Transcribe the text of every record below word for word, leaving out the pictures.

START

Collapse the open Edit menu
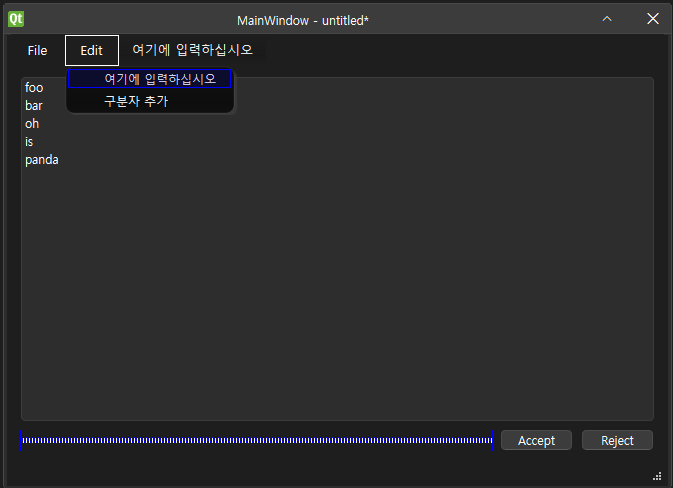The height and width of the screenshot is (488, 673). [92, 51]
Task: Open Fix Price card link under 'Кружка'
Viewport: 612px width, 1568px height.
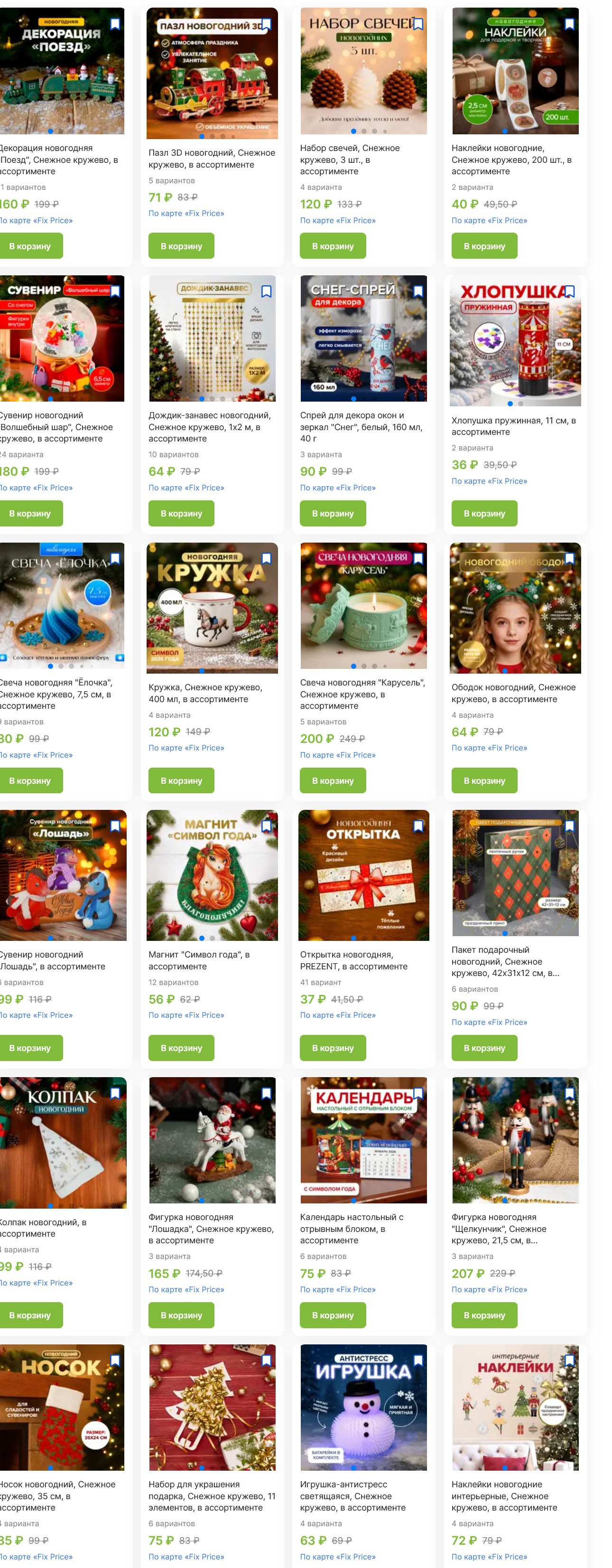Action: point(186,748)
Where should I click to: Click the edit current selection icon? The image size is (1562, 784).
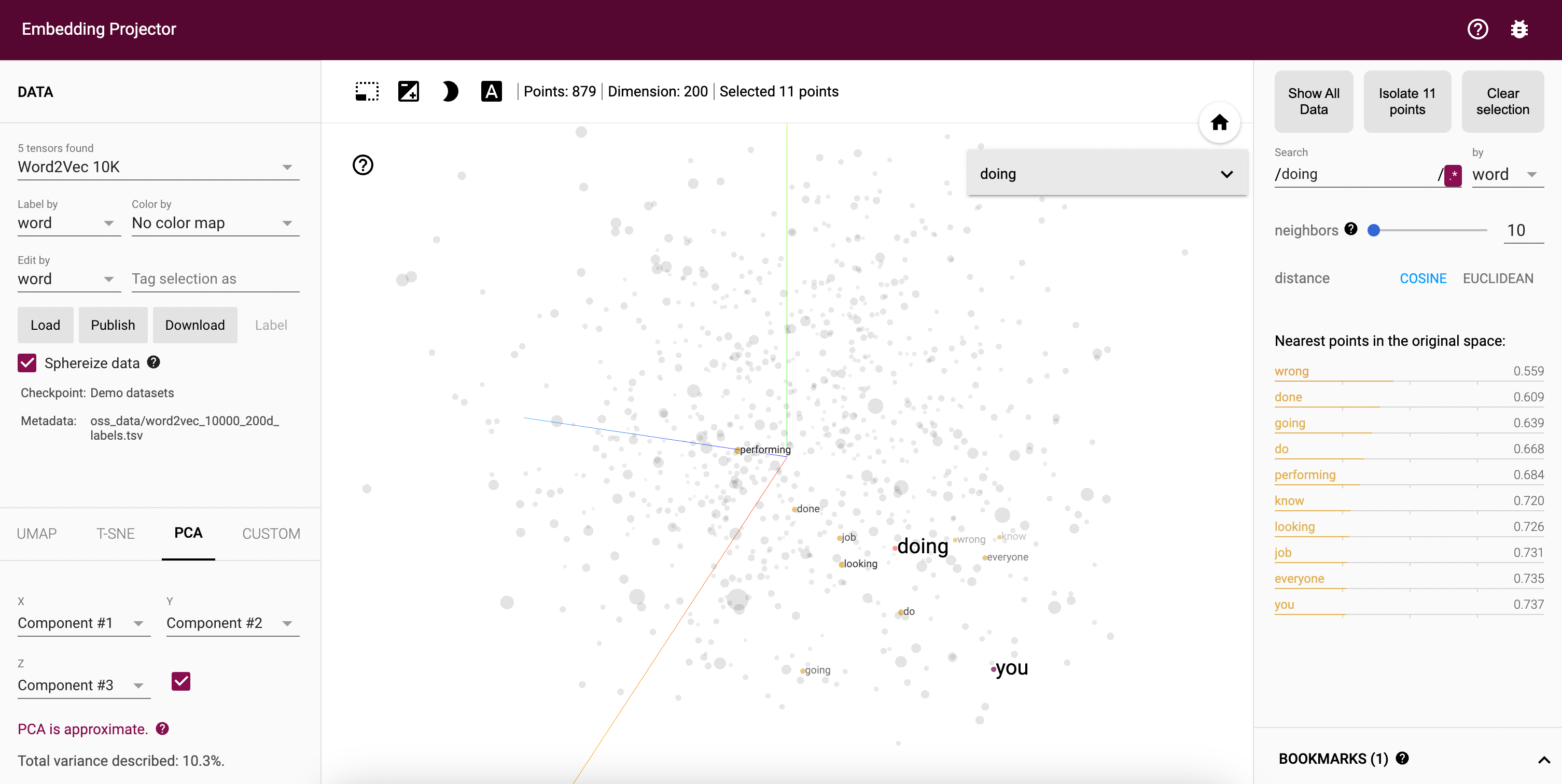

END

§ Result of this exercise
Collapse the open Edit menu
The height and width of the screenshot is (488, 673). [92, 51]
Task: Open Fix Price card link under 'Кружка'
Viewport: 612px width, 1568px height.
Action: point(186,748)
Where should I click to: Click the edit current selection icon? The image size is (1562, 784).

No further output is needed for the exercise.